Giant wireless carrier Verizon (NYSE:VZ) is slated to report Q1 2016 earnings on Apr. 21, 2016 after market close. Wall Street consensus calls for revenue of $32.64B, good for 1% Y/Y growth and EPS of $1.07, up 4.9% Y/Y. Meanwhile Verizon did not give Q1 guidance but rather issued full-year 2016 guidance saying it expects earnings to plateau in 2016 due to several factors including sale of its high-margin wireline business in California, Florida, and Texas to Frontier Communications (NASDAQ:FTR) for $8.6B, and the expected capex increase due to the ramping of IoT and video businesses.
Verizon has managed to beat earnings estimates for the last four consecutive quarters. During the fourth quarter of 2015, Verizon beat consensus revenue estimate by $190M and the earnings consensus by $0.01.
Verizon Quarterly Earnings Surprise History
Huge Wireline Strike Weighing Down on Verizon Stock
Verizon stock has lost about 6% over the past couple of days after nearly 40,000 of its wireline workers, represented by both Communications Workers of America and the International Brotherhood of Electrical Workers, downed their tools on Wednesday. The workers' bone of contention is that Verizon has been pushing for offshoring and outsourcing and that the telecom giant has also failed to meet its network build-out obligations in Philadelphia and New York, as well as upgrading slow-playing FiOS in other cities. These workers have been working without a contract since last August.
Although Verizon's management reiterated its earlier call saying it's well-prepared for the strike, its effect on the company and Verizon stock cannot be underestimated considering that it's the largest work stoppage in the U.S. in many years. Prior to the strike Verizon stock had made strong gains of 11% YTD and the fiasco could easily end up wiping off those gains.
Verizon's Core Business Doing Well
That strike aside, Verizon's core business has been doing well. Verizon net additions (wireless, wireline, and FiOS) have remained positive while churn has been declining which is a very good trend. During the fourth quarter, net additions totaled 1.5M bringing the year's total additions to 4.5M. Verizon finished 2015 with 112.1M retail connections (up 3.6% Y/Y) and 106.5M postpaid connections (up 4.4% Y/Y). Retail postpaid churn fell to 0.96% from 1.04% a year prior.
Verizon's FiOS, a service that bundles phone, Internet, and TV, was a mixed bag with increasing Internet penetration (41.8% vs. 41.1% the year before) but declining video penetration (35.3% vs. 35.8% the prior year). FiOS net subscriber additions though remaining positive, fell to their lowest level since the company launched the service. Internet connections were up 99,000 while video connections increased by 20,000. Verizon finished the year with 7M Internet subscribers(up 6.3% Y/Y) and another 5.8M video subscribers( up 3.3% Y/Y).

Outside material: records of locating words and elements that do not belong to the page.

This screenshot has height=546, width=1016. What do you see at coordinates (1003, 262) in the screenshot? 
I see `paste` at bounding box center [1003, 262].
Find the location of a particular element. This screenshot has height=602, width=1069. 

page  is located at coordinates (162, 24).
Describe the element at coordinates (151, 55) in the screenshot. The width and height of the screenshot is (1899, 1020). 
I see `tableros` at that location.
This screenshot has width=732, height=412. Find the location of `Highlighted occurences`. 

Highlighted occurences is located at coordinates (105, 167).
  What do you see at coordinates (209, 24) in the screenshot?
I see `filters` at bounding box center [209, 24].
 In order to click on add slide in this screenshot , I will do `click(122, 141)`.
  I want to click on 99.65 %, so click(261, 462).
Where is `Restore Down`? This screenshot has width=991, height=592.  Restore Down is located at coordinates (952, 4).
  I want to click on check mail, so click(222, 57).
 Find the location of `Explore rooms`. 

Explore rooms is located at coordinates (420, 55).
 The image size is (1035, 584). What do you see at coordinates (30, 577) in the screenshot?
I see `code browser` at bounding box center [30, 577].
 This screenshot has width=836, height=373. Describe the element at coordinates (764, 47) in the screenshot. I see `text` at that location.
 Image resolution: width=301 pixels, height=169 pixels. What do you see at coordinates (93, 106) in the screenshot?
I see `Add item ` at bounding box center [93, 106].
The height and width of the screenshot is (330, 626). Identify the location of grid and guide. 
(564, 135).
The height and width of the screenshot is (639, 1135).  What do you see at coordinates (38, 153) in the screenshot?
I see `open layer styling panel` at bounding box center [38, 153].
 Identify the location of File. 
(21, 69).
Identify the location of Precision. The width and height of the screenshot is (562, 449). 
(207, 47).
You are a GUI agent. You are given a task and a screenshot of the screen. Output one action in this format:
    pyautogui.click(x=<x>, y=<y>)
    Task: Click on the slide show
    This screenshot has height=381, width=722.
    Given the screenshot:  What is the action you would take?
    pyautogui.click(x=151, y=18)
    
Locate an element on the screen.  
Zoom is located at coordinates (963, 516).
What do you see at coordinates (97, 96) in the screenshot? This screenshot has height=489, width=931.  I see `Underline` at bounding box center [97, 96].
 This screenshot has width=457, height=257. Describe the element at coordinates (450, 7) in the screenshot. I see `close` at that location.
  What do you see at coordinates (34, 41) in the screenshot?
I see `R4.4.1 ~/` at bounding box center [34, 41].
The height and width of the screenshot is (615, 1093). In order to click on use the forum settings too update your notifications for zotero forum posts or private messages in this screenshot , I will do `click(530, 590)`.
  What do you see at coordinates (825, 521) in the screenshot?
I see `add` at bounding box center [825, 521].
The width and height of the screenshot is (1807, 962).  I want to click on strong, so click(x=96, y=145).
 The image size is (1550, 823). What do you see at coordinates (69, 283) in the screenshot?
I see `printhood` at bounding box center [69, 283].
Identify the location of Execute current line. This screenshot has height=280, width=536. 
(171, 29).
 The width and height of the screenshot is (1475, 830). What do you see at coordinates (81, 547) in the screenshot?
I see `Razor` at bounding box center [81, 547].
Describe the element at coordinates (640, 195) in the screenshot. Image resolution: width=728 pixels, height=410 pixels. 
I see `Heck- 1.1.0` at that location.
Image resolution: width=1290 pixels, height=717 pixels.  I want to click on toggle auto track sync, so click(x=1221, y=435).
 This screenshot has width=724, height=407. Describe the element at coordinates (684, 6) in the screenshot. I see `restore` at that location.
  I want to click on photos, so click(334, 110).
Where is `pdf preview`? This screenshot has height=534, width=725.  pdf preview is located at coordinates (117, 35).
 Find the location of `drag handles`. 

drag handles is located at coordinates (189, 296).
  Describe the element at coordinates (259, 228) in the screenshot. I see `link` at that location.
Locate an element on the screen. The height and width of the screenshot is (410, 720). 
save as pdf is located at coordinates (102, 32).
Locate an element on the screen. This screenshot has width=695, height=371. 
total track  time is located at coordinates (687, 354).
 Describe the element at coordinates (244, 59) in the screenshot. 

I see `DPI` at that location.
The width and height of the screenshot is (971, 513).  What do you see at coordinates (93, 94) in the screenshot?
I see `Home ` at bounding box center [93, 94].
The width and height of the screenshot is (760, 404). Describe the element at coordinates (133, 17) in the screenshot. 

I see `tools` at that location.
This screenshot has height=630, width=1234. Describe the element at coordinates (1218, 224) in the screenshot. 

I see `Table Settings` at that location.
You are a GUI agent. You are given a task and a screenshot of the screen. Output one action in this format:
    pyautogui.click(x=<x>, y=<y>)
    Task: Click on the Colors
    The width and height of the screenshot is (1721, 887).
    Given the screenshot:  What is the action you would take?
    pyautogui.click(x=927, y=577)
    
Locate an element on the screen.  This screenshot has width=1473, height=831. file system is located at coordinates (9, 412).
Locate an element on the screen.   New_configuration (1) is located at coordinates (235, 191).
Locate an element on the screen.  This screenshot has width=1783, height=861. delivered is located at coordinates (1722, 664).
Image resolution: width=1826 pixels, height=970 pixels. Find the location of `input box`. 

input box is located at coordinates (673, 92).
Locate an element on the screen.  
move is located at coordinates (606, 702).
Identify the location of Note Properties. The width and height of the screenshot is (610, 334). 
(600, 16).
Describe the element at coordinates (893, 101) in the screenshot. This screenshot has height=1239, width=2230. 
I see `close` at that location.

Verizon has lately been investing heavily in video and bought AOL in 2015 to get a hold of its video assets. Verizon is also looking to acquire Yahoo's (NASDAQ:YHOO) core assets primarily in a bid to acquire the company's video infrastructure and combine it with that of AOL.
Verizon promised to give investors insights into how its new Go90 video service has been performing in 2016. The company has now set its eyes on the market for data and eyeballs. According to Wall Street analyst Craig Moffett:
"Verizon is turning its attention to its vast trove of information about the comings and goings of its 100M wireless users ... Their goal is to reinvent the advertising business."
The fact that Verizon's subscriber base has kept growing despite the company's refusal to engage in price competition with its rivals speaks well of the brand. Verizon has always insisted that it's not willing to cut prices to the bone but is more interested in delivering high-quality services. In contrast, smaller rival Sprint (NYSE:S) has been engaging in a 50%-off competitive promotion for months.
Prior to the huge strike, Verizon stock had been doing well due to the ongoing market weakness. Verizon is viewed by investors as a good defensive play due to its high dividend yield and relatively stable business. The effects of the strike could keep the stock depressed for months. But over a 6-12 month horizon, Verizon stock is likely to make good gains, especially if the markets continue being choppy.